One Marie-Anne - Croteau, and the other Marie-Anne Proteau.   If you look at the Drouin record, it's hard to tell in the priestly scribbling whether the necessary-to-be-established first letter is a C or a P.

Of course - at first - I wasn't aware of the Daigle-D'Emye alias, and this caused problems because the marriage record (Marie-Anne Croteau) has a date of 1685 (which isn't listed in Tanguay - I suspect he omitted it on purpose because HE was also confused).   This is a problem because Marie-Anne's father's marriage was in 1686, and while there's no baptism date for Marie-Anne, she'd be no older than 9.   The marriage record DOES say she's 19, though, so there's a mistake somewhere.

OK - so Tanguay goofed - or so I thought, and I went through and annotated everything (myself making a mistake because I didn't read the entire date in the marriage record, putting down 1680 - "seize cent quarte vignts" missing the "cinq" that followed), backed out of Marie-Anne's father's record (which got complicated because HIS father IS a great-grandparent on another line), etc., etc., etc.

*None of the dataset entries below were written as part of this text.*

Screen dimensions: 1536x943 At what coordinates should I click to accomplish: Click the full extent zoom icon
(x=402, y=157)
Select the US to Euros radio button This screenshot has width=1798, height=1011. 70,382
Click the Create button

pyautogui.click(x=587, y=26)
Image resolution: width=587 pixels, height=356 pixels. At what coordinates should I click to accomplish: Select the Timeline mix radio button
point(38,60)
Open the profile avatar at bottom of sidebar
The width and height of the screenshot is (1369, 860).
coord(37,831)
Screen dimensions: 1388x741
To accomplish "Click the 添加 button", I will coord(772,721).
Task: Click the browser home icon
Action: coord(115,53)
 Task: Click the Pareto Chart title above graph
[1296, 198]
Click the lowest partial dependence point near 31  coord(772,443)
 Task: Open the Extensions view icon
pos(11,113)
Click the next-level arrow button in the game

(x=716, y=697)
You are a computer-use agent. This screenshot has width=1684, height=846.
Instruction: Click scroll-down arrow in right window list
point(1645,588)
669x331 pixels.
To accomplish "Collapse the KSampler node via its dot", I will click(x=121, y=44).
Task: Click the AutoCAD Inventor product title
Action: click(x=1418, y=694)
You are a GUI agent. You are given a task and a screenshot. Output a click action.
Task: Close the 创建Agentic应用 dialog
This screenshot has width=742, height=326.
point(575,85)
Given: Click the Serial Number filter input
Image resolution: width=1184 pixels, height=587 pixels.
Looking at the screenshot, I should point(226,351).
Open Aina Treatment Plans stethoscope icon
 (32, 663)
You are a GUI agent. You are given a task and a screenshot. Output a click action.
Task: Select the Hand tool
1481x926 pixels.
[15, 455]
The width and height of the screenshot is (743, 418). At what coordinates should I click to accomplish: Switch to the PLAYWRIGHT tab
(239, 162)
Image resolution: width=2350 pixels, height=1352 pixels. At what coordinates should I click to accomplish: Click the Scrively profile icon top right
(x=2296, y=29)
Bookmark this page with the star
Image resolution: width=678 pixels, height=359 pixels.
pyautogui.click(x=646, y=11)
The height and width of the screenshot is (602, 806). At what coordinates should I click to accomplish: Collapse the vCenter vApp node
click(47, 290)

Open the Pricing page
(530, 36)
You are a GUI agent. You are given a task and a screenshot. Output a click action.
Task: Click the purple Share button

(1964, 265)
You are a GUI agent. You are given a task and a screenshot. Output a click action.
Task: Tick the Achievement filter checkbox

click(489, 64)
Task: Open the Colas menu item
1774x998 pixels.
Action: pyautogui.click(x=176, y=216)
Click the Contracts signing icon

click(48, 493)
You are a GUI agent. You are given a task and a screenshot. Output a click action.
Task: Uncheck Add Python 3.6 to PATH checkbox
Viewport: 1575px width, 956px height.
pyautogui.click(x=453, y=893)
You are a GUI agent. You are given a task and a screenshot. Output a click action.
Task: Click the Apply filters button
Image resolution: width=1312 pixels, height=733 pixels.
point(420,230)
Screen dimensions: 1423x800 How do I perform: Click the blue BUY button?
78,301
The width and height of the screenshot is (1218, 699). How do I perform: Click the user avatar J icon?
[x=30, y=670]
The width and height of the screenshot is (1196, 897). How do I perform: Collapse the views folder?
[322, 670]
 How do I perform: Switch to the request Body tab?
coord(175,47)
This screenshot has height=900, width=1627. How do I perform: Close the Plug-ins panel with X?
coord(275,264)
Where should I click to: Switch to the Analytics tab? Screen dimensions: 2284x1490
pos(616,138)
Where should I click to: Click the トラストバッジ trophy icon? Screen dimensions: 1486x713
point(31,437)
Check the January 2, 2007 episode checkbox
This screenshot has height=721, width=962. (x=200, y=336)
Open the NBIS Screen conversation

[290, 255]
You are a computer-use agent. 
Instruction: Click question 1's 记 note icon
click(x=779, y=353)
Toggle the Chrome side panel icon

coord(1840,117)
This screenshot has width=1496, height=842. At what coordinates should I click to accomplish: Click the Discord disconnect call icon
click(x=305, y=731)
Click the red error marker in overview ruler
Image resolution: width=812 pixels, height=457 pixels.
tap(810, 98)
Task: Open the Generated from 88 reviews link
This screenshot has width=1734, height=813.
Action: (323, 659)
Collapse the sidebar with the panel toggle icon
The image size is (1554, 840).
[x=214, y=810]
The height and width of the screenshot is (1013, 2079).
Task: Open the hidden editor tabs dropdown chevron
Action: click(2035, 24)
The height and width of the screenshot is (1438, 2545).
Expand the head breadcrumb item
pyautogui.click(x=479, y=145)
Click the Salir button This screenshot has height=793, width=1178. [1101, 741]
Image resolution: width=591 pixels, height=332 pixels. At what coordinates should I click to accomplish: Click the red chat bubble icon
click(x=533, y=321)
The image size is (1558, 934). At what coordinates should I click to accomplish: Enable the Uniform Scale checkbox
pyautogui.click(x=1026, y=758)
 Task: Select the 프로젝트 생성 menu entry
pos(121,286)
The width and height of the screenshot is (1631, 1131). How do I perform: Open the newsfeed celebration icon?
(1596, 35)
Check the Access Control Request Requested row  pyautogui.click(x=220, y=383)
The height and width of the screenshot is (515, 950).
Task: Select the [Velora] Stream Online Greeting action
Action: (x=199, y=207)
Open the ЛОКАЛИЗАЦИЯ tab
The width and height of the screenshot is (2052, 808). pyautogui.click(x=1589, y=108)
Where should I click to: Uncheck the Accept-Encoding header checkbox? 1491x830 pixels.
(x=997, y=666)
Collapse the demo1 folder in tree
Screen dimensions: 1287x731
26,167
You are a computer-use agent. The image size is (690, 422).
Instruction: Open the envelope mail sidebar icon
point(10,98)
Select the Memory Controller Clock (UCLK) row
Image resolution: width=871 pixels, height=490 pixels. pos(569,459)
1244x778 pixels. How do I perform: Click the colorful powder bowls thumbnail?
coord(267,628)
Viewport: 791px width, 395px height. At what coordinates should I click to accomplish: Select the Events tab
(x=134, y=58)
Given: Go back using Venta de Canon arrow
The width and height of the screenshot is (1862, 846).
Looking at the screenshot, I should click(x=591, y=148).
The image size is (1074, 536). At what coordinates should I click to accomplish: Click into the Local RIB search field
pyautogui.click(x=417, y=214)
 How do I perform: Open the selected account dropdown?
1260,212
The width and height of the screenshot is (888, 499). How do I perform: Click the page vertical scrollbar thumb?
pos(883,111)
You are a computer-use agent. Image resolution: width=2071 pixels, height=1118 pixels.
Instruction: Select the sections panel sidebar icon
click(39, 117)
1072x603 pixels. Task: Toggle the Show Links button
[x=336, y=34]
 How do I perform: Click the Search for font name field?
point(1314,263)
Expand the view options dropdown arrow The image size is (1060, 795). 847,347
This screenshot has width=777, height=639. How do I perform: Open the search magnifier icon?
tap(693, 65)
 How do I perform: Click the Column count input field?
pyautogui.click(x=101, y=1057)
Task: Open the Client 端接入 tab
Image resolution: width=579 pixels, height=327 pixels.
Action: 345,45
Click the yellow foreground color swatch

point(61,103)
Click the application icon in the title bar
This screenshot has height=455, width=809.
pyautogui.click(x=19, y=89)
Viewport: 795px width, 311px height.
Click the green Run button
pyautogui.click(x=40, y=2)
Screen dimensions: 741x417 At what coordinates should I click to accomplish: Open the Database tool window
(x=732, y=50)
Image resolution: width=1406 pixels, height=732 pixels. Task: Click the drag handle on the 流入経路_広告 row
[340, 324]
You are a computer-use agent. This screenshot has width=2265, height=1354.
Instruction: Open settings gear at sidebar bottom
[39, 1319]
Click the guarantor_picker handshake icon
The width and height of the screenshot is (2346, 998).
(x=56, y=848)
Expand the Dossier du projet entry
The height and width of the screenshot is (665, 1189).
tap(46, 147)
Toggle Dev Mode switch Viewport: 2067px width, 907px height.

Then looking at the other family trees available (and finding my 1680/1685 error) realized that Daigle was D'Eyme in the original record, and came to the (still incorrect) conclusion that someone had attached the record in Drouin to the wrong person.  ARGH!   Undid EVERYTHING, deleted the notes, and started over looking for the REAL Daigle marriage record.

One problem is that I've become less interested in all the things that other people attach to their ancestor records because there's a LOT of "cutesy crap" that really has nothing whatsoever to do with the person but is more some weird faux-fantasy application to what the contributor things the person was like (I get the impression they see these people as inhabiting Harlequin romance novel covers more than being people tied to their surroundings out of day-to-day desperation.)...   But, sometimes there are very useful gems in there, and I should be more diligent about weeding through it.   Turns out someone HAD made a notation with the VERY critical information that Joseph Daigle - when he arrived in Canada - had used the name Joseph D'Emye.   Looking THAT name up in Tanguay found the Proteau marriage (aha!) and the correct link was made.

(So Tanguay DID make a mistake:  Marie-Anne Crouteau did NOT marry Joseph Daigle and they did not have a son André.   André's mom is Marie-Anne Proteau.)

I find it weird that more people haven't delved into Drouin, including   Most of the time the "automatic" metadata is next to useless:   Jean Smith, born 1750-1850, married 1750-1850, so you tend to hit "Ignore" for those references because they're just too vague.   In reality the actual dates ARE there - they're just in the handwritten text, and you have to work it out.    I suppose it's still too much to hope that optical character recognition has improved to the point where it can handle handwritten long-form prose in French, but it would be a start!